[Collected data entries]
========================

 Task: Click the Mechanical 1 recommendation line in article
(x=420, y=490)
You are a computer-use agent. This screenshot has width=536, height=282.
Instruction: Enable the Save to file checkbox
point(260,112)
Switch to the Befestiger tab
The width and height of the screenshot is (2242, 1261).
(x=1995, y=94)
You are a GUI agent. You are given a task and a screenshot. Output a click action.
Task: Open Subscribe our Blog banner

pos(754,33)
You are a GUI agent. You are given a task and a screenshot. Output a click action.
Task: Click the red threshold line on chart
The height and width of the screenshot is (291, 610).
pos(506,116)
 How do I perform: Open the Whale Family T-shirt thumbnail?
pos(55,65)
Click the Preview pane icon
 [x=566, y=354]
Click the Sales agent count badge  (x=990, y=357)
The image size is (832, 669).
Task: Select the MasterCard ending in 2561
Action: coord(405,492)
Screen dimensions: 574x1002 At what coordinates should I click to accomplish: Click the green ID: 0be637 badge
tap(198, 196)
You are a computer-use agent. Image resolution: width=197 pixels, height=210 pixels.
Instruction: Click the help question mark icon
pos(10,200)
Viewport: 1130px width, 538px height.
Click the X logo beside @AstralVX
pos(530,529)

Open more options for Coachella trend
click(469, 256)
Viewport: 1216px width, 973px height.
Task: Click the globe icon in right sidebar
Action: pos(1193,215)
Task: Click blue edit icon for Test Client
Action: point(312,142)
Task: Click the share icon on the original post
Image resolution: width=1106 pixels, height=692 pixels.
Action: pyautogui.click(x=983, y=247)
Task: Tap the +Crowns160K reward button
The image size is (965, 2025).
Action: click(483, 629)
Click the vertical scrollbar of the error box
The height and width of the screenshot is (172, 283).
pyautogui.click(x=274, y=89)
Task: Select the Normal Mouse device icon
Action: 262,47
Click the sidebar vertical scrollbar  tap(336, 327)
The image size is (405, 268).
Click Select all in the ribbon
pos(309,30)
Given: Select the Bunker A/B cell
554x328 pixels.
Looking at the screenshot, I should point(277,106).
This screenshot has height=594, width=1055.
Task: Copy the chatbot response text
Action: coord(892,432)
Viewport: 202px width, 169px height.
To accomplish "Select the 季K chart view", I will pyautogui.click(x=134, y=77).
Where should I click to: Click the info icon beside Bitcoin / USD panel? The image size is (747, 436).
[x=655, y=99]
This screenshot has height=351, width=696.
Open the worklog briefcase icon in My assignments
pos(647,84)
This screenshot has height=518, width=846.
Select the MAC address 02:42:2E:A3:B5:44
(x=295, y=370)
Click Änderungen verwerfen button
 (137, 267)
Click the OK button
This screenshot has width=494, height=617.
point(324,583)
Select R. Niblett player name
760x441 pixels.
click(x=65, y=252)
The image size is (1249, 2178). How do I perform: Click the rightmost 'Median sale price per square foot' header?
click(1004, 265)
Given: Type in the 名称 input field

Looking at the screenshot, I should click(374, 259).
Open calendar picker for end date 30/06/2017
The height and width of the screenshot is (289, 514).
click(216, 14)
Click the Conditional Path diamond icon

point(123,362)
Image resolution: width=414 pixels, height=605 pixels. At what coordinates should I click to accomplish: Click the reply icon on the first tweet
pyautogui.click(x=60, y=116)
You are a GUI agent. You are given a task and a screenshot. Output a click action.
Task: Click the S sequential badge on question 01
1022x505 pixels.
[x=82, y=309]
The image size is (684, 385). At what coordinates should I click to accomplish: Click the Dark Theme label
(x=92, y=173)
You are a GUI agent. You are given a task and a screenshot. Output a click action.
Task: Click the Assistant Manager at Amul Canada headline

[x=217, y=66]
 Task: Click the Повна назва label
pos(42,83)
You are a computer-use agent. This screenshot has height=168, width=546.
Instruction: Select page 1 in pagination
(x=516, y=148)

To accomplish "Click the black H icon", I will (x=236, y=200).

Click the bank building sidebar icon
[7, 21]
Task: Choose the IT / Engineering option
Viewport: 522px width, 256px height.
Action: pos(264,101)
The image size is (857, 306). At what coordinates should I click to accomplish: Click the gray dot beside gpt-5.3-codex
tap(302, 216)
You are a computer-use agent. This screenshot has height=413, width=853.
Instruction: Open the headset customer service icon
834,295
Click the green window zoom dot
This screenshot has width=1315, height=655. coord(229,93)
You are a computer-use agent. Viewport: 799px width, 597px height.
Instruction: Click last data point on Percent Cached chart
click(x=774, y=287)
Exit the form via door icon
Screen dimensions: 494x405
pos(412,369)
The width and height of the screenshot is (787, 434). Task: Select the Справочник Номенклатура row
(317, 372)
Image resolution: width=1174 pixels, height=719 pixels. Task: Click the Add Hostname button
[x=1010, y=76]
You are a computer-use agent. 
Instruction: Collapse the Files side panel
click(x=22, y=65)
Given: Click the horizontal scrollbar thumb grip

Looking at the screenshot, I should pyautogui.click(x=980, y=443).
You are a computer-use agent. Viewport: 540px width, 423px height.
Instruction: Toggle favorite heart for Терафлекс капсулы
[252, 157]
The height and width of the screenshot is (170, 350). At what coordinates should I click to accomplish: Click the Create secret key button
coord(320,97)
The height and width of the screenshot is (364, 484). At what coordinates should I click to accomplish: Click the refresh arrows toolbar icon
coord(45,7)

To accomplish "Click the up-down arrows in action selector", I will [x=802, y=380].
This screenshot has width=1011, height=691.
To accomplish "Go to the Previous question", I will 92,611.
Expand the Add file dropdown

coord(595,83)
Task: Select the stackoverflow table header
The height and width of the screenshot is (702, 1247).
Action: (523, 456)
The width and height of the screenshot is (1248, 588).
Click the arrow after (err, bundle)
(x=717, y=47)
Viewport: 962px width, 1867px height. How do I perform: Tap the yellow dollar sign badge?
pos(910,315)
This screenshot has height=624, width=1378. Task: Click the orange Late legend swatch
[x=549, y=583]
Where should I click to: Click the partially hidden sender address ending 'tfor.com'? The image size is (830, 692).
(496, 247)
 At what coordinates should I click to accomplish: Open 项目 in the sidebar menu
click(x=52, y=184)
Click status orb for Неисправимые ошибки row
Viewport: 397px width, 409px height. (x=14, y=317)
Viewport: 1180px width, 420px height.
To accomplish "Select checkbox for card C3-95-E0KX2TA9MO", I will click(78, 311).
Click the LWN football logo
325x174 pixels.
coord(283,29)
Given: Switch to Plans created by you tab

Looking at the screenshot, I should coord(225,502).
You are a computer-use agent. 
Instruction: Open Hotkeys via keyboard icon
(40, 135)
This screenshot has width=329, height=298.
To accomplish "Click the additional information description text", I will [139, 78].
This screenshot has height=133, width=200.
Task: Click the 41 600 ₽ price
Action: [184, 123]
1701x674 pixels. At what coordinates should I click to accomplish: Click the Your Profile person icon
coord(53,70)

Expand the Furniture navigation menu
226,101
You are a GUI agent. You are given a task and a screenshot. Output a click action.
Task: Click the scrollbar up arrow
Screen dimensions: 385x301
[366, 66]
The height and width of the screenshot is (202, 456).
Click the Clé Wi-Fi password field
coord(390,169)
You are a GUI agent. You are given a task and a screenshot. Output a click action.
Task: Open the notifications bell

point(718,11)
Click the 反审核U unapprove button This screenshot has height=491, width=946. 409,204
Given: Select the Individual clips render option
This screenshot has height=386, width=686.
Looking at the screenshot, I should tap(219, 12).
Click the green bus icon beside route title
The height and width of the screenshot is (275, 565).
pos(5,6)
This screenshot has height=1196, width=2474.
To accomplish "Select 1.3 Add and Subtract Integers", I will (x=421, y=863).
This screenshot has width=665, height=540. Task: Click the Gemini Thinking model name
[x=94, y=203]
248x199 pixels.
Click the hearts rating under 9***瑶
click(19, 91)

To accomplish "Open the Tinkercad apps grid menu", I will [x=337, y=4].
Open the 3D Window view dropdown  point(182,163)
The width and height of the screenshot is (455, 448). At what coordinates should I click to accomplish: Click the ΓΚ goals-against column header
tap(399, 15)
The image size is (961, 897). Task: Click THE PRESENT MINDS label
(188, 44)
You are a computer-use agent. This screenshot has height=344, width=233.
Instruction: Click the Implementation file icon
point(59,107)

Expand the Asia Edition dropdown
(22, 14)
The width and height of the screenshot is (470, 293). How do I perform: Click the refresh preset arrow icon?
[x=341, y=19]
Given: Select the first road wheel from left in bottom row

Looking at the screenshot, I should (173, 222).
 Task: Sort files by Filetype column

========================

WORK TO BE COMPLETED — Reproduce exactly the lines from the beginning of the entries above up to and including the line that contains "Given: Select the Bunker A/B cell".

TASK ANSWER —
 Task: Click the Mechanical 1 recommendation line in article
(x=420, y=490)
You are a computer-use agent. This screenshot has width=536, height=282.
Instruction: Enable the Save to file checkbox
point(260,112)
Switch to the Befestiger tab
The width and height of the screenshot is (2242, 1261).
(x=1995, y=94)
You are a GUI agent. You are given a task and a screenshot. Output a click action.
Task: Open Subscribe our Blog banner

pos(754,33)
You are a GUI agent. You are given a task and a screenshot. Output a click action.
Task: Click the red threshold line on chart
The height and width of the screenshot is (291, 610).
pos(506,116)
 How do I perform: Open the Whale Family T-shirt thumbnail?
pos(55,65)
Click the Preview pane icon
 [x=566, y=354]
Click the Sales agent count badge  (x=990, y=357)
The image size is (832, 669).
Task: Select the MasterCard ending in 2561
Action: coord(405,492)
Screen dimensions: 574x1002 At what coordinates should I click to accomplish: Click the green ID: 0be637 badge
tap(198, 196)
You are a computer-use agent. Image resolution: width=197 pixels, height=210 pixels.
Instruction: Click the help question mark icon
pos(10,200)
Viewport: 1130px width, 538px height.
Click the X logo beside @AstralVX
pos(530,529)

Open more options for Coachella trend
click(469, 256)
Viewport: 1216px width, 973px height.
Task: Click the globe icon in right sidebar
Action: pos(1193,215)
Task: Click blue edit icon for Test Client
Action: point(312,142)
Task: Click the share icon on the original post
Image resolution: width=1106 pixels, height=692 pixels.
Action: pyautogui.click(x=983, y=247)
Task: Tap the +Crowns160K reward button
The image size is (965, 2025).
Action: click(483, 629)
Click the vertical scrollbar of the error box
The height and width of the screenshot is (172, 283).
pyautogui.click(x=274, y=89)
Task: Select the Normal Mouse device icon
Action: 262,47
Click the sidebar vertical scrollbar  tap(336, 327)
The image size is (405, 268).
Click Select all in the ribbon
pos(309,30)
Given: Select the Bunker A/B cell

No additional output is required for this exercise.